However, 50% of the world's currently employed programmers are untrained and develop their skills informally. They know nothing about discipline, and take years of getting burned by various scenarios before they finally start to accept there is a grand picture: a portrait of discipline. In the words of Erich Gamma, “You have to feel the pain of a design which has some problem. [Only then] you. . . appreciate a pattern. Like realizing your design isn’t flexible enough, a single change ripples through the entire system, you have to duplicate code, or the code is just getting more and complex. If you then apply a pattern in such a messy situation it can happen that the pain goes away and you feel good afterwards. It’s an eye opener to realize that oh, actually this pattern, factory or strategy, is a solution to my problem.”

@Ken

Why is the Pragmatic Programmer required reading? I read it, and it doesn't even mention the principle that is even more important than Minimize Code, Maximize Data: Fire and Motion. When you have the chance, read Joel Spolsky's two essays on the topic.

KenDowns said...

@z-bo: The Pragmatic Programmer was one of those books that presented about half of my own experience to me with far more insight than I had, allowing me to immediately grasp the concepts. Based on that, I had great faith in the other half and took great benefit from it.

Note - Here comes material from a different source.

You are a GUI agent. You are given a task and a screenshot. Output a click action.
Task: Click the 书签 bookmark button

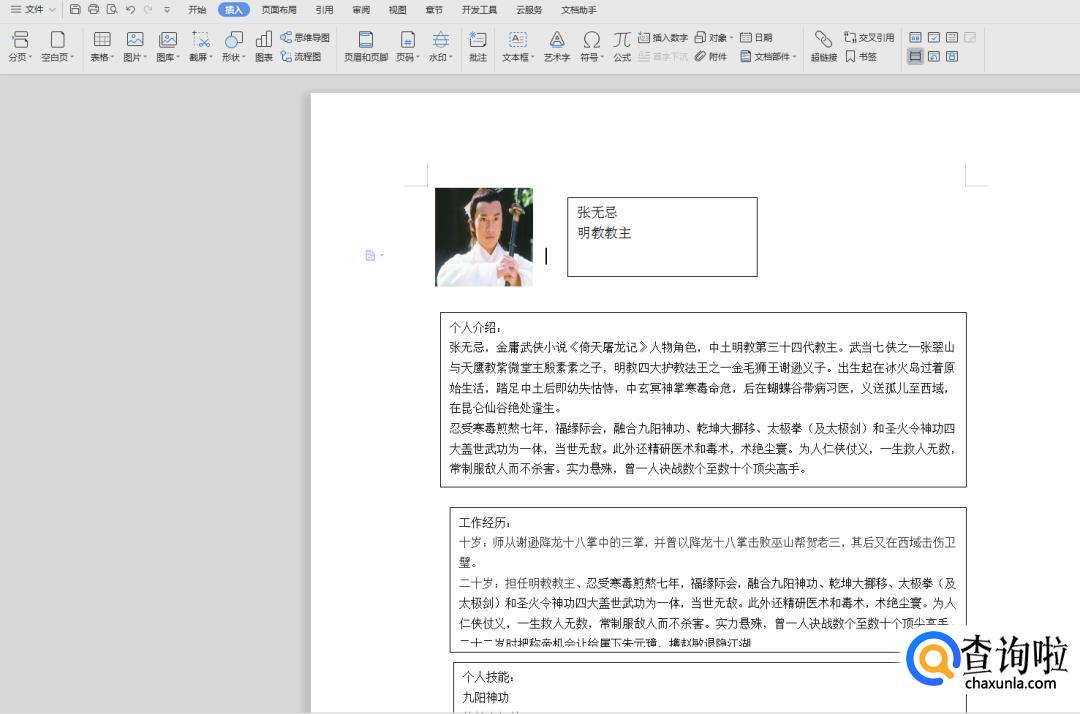coord(861,57)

In short: they understand the balance between theory and practice, and are not selling a silver bullet, just their experience.

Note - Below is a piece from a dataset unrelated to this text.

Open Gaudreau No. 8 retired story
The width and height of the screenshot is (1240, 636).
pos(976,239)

John "Z-Bo" Zabroski said...

My basic strategy for blending theory and practice is to know theory at a superficial level and applying it. It sounds shameful, but most businesses can't and don't want to hire rockstar computer scientists to solve their problems. They want to hire programmers who know the theory sufficiently well enough to apply it. At the same time, knowing what I don't know is key, and stops me from proposing theories of my own, which in a production environment will always be totally uncalled for. It's learning this temperament that appears to be what you, the Pragmatic Programmers, and myself have done. Selling round wheels is a surprisingly healthy way to make a living, and less riskier than trying to commercialize faster travel by rocket.

I'll repeat my suggestion of reading Fire and Motion, and add it to your collection of zen koans.

Anonymous said...

@z-bo: I think over the long-term the data (related to the model) is more important than the means at which it is glued (coded) together for presentation (the human factor).

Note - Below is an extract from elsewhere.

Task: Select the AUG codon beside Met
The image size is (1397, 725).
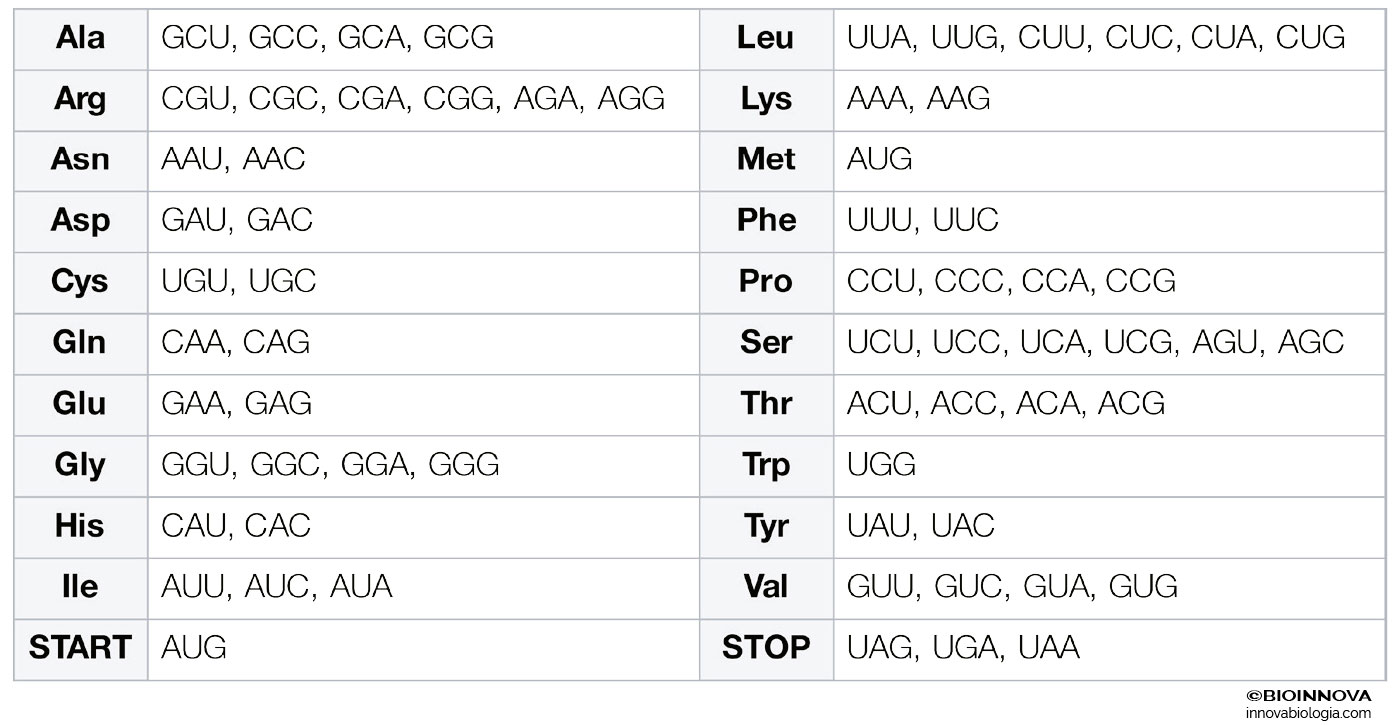Action: tap(879, 159)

For instance, we may intuitively know that a state field groups outcomes by geography, but without the record of a state in relation to it's correlated attributes (creating meaningfulness), having the means of anticipating and grouping the data is meaningless without means to store and retrieve the data itself accurately and normally.

Content matters, although the medium is often interpreted as the message (to paraphrase McLuhan), which is how the process goes whacky. Quality control is measured by strength of process to produce appropriate quality according to accepted guidelines, which demands acceptable rigidness and discipline to assure performance.

John "Z-Bo" Zabroski said...

@anonymous

Well, I follow your guidelines, but there are still times when they get me in trouble. It's just that the reward outweighs the risk, but as with any solution to a problem it always comes with future aggravation.

The way I measure my quality as a programmer is how different my problems are compared with others. My problems tend to be microscopic, not macroscopic.

I am also a huge fan of McLuhan.